In 1920’s San Francisco, there was an array of misinformation regarding the smallpox vaccine and its effectiveness. Physicians were telling patients that they could be immune from smallpox; A. A. O’Neill describes this as an “erroneous statement”. Nurses were working in hospitals without becoming vaccinated, putting themselves and the patients at risk. This lack of vaccination in San Francisco can be described as negligence of parents not vaccinating their children and lack of knowledgeable information, and lack of vaccination can also be attributed to the passiveness of the medical profession toward vaccination and their neglect of it during times of need. A third factor regarding the lack of smallpox vaccinations during this time is associated with the anti-vaccinations propaganda of the 1920’s, which forced the repeal of a law mandating smallpox vaccinations. This propaganda had deadly effects, with ten thousand unvaccinated persons yielding 247 deaths. O’Neill goes on to state that, “there is no possible excuse for the appearance of smallpox in a civilized community at the present day”. This statement stems from the evidence displayed outlining the preventability of the disease by vaccination.

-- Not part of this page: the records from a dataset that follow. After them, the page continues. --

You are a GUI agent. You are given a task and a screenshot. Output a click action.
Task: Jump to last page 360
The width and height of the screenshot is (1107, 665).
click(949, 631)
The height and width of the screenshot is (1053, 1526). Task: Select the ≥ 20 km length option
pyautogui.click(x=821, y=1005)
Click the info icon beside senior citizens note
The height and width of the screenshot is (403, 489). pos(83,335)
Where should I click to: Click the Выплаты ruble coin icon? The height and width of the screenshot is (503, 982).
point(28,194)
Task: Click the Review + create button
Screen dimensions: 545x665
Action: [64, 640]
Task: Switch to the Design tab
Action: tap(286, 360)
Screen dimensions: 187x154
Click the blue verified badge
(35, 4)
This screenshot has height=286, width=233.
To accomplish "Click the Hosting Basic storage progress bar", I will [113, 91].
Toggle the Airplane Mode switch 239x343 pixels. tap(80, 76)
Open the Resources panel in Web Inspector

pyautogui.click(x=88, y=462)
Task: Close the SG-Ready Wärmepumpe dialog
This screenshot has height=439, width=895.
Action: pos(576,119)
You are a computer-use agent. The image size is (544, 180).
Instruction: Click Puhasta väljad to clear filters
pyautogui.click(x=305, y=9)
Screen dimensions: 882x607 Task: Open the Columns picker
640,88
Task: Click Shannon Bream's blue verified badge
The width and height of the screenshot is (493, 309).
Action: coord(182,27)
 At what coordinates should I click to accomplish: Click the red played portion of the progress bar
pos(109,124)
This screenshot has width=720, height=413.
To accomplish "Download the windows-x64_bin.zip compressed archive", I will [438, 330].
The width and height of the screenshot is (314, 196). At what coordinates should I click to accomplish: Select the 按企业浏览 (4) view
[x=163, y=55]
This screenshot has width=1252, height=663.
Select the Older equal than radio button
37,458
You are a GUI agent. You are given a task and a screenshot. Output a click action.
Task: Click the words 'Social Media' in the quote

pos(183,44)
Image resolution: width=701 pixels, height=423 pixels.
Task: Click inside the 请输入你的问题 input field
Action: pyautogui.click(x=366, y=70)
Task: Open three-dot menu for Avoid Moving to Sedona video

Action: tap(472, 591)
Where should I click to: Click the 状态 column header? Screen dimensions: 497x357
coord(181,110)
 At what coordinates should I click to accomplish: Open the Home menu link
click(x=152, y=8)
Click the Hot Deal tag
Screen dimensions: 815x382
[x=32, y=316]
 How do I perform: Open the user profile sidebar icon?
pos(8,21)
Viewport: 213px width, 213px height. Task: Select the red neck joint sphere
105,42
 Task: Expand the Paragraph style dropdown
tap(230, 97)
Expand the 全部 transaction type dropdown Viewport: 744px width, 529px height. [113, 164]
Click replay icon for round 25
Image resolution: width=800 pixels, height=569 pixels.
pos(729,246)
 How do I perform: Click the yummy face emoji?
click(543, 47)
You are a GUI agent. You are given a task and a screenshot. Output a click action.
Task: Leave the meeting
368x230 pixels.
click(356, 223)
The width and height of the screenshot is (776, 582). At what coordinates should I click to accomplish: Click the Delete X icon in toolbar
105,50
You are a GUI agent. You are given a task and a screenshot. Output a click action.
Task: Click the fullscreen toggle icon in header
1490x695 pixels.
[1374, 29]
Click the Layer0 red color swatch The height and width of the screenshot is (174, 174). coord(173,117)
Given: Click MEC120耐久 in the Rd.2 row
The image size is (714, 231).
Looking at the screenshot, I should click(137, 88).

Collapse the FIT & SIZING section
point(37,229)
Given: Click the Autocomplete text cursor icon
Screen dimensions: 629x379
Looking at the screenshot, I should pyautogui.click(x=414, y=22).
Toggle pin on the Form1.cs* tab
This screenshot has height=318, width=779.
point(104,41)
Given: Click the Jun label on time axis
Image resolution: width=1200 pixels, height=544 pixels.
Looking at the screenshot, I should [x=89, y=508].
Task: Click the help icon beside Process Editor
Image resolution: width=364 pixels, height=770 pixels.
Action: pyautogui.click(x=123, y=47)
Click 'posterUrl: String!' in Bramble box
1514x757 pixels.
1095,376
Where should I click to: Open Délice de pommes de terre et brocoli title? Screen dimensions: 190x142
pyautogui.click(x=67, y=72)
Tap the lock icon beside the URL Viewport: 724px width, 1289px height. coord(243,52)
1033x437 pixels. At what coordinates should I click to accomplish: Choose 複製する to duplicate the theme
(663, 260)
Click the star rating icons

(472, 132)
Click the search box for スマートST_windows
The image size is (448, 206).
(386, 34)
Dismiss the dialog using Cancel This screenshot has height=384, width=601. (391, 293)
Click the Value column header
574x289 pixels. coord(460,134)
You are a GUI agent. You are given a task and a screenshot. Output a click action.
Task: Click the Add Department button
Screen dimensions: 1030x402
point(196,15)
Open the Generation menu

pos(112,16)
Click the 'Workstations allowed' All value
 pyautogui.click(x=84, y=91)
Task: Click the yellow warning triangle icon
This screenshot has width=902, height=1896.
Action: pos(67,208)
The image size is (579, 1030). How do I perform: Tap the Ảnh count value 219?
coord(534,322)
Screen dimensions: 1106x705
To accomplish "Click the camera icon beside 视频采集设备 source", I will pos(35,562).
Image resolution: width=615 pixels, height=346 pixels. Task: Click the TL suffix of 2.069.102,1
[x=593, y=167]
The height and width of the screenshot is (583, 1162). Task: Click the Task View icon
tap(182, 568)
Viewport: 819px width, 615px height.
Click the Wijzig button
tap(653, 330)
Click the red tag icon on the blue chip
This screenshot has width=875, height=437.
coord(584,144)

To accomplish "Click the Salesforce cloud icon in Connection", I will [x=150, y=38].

Vaccination in the 1920’s had many objections from various groups including scientific, political, and philosophical ideologies. It was an ongoing battle for public opinion with medical and scientific professionals, who often responded in opposition to these objections to vaccination. Ideological struggles prevailed, and there was constant fear that scientific advances such as vaccination were being used coercively against the public. Anti-vaccination activists and propaganda were prevalent in the Progressive Era and the 1920s, despite evidence for the success of vaccination, specifically smallpox. The matter was simply an issue of how various citizens viewed scientific knowledge during a period of swift and unsettling change. Anti-vaccination in San Francisco during the 1920’s was influenced by these ideologies and stemmed from a lack of trust in medical professionals, as the growth of technology, medicine, and new ideas were escalating during this time.